Recession and market corrections in Indian market is not new to India. We already handled the situation in 2000- 2001 and 2008-2009.  But what would happen to our investment in mutual funds in this tough times.  Since equity oriented mutual funds has more exposure on equity market, it would have impact and it would show negative returns for mutual funds.

It’s scary at the time when stocks tend to fluctuate.  When the stock market goes down, it’s like a big sale on stocks.  It’s the best time to buy more.  But it’s the worst time to sell.  But all it for direct equity market exposed investors.  They would buy or sell based on market condition.  For mutual funds, mutual fund managers takes care of investment portfolio and diversification for the fund.  For mutual funds investors who is investing for long term goals(10 years and more), it would not impact heavily.  After market recover from this tough situation, it would be averaged in long term.

In long term, mutual funds would give better returns as it managed the situation in 2001 and 2008.
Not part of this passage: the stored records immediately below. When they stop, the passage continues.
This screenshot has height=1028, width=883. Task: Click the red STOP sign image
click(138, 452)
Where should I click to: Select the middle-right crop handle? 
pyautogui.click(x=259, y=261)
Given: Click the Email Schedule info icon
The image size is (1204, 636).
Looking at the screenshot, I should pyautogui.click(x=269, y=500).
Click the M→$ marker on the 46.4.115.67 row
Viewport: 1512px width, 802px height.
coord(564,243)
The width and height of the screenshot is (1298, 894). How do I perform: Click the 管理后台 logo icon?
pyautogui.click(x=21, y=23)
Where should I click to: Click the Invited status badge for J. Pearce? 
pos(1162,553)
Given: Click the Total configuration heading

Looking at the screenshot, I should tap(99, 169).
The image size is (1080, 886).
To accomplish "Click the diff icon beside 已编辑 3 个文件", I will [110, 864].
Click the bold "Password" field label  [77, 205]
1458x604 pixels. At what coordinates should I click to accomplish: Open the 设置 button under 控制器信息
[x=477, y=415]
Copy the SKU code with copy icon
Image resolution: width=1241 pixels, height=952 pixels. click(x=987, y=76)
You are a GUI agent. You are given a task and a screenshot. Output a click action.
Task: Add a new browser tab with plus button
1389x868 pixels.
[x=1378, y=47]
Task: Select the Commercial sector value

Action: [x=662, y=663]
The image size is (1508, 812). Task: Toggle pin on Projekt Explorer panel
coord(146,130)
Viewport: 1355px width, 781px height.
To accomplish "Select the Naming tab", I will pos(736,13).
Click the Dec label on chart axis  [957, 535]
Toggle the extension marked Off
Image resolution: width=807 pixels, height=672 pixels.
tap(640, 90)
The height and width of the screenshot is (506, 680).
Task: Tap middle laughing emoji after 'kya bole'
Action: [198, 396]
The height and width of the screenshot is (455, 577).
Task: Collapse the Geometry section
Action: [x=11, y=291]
So long term goal oriented mutual funds investors, do nothing.  Just ignore all the market news and focus on improving your skills.  In case you are direct investor in stock market and waiting for market timing to invest lump-sum in the market, it would make sense to follow the market.

Long term goal oriented mutual funds with 10 years and more, do nothing and ignore all the market news.

Do not try to redeem/sell off your mutual fund investment. It is worst time to sell your equity mutual funds investment. Wait for recovery in case you investment your short term investment in equity mutual funds.  Do not do the mistake again by parking your short term investment in equity mutual funds. Investment for less than 3 years should be invested in debt oriented mutual funds which invests in bond market.  It would give better return than fixed deposit with less risk.

Short term investment should go in debt mutual funds, not in equity mutual funds.

Do not worry on correction in the market.  In it not only for stock and mutual funds markets.  This cycle applies for all the investment such as real estate, own business and Gold.  Now it is impacting real estate market as well.  In case you own a home and real estate market goes down,  you will not sell the house immediately.  You would wait for real estate market to recover and sell it only you require cash.  Follow the same strategy for mutual funds investment.  Invest for longer term with discipline for your financial goals.

SIPs give you the benefit of compounding and RUPEE COST AVERAGING.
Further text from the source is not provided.